— REQUIREMENT —
Your task is to restate the data word for word.

— RECORD EXCERPTS —
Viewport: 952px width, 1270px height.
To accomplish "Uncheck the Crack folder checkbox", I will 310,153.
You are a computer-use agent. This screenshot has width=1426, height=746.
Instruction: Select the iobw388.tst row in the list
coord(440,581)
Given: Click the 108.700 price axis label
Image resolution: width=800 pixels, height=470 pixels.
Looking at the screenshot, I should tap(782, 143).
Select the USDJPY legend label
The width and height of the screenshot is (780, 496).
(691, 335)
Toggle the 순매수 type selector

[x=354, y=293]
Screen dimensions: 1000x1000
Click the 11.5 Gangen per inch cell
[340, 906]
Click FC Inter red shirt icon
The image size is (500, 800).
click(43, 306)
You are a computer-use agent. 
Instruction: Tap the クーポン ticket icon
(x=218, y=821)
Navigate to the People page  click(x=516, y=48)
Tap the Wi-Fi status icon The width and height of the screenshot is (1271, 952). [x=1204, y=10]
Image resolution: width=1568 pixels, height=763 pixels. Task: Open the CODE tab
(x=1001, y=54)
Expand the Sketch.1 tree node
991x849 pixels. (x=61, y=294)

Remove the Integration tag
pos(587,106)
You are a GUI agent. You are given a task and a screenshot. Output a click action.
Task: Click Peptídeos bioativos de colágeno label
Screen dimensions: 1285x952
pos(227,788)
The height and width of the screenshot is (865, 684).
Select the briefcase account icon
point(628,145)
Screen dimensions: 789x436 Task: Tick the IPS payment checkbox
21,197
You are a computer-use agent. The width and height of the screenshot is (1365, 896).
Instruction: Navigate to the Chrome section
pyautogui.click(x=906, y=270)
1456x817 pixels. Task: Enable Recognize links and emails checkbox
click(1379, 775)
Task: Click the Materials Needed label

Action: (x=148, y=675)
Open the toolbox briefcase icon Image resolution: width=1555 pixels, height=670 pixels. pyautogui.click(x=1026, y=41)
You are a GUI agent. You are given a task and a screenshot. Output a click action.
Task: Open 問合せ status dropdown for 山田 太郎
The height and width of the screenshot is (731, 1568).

— RESPONSE BOX —
Viewport: 952px width, 1270px height.
To accomplish "Uncheck the Crack folder checkbox", I will 310,153.
You are a computer-use agent. This screenshot has width=1426, height=746.
Instruction: Select the iobw388.tst row in the list
coord(440,581)
Given: Click the 108.700 price axis label
Image resolution: width=800 pixels, height=470 pixels.
Looking at the screenshot, I should tap(782, 143).
Select the USDJPY legend label
The width and height of the screenshot is (780, 496).
(691, 335)
Toggle the 순매수 type selector

[x=354, y=293]
Screen dimensions: 1000x1000
Click the 11.5 Gangen per inch cell
[340, 906]
Click FC Inter red shirt icon
The image size is (500, 800).
click(43, 306)
You are a computer-use agent. 
Instruction: Tap the クーポン ticket icon
(x=218, y=821)
Navigate to the People page  click(x=516, y=48)
Tap the Wi-Fi status icon The width and height of the screenshot is (1271, 952). [x=1204, y=10]
Image resolution: width=1568 pixels, height=763 pixels. Task: Open the CODE tab
(x=1001, y=54)
Expand the Sketch.1 tree node
991x849 pixels. (x=61, y=294)

Remove the Integration tag
pos(587,106)
You are a GUI agent. You are given a task and a screenshot. Output a click action.
Task: Click Peptídeos bioativos de colágeno label
Screen dimensions: 1285x952
pos(227,788)
The height and width of the screenshot is (865, 684).
Select the briefcase account icon
point(628,145)
Screen dimensions: 789x436 Task: Tick the IPS payment checkbox
21,197
You are a computer-use agent. The width and height of the screenshot is (1365, 896).
Instruction: Navigate to the Chrome section
pyautogui.click(x=906, y=270)
1456x817 pixels. Task: Enable Recognize links and emails checkbox
click(1379, 775)
Task: Click the Materials Needed label

Action: (x=148, y=675)
Open the toolbox briefcase icon Image resolution: width=1555 pixels, height=670 pixels. pyautogui.click(x=1026, y=41)
You are a GUI agent. You are given a task and a screenshot. Output a click action.
Task: Open 問合せ status dropdown for 山田 太郎
The height and width of the screenshot is (731, 1568).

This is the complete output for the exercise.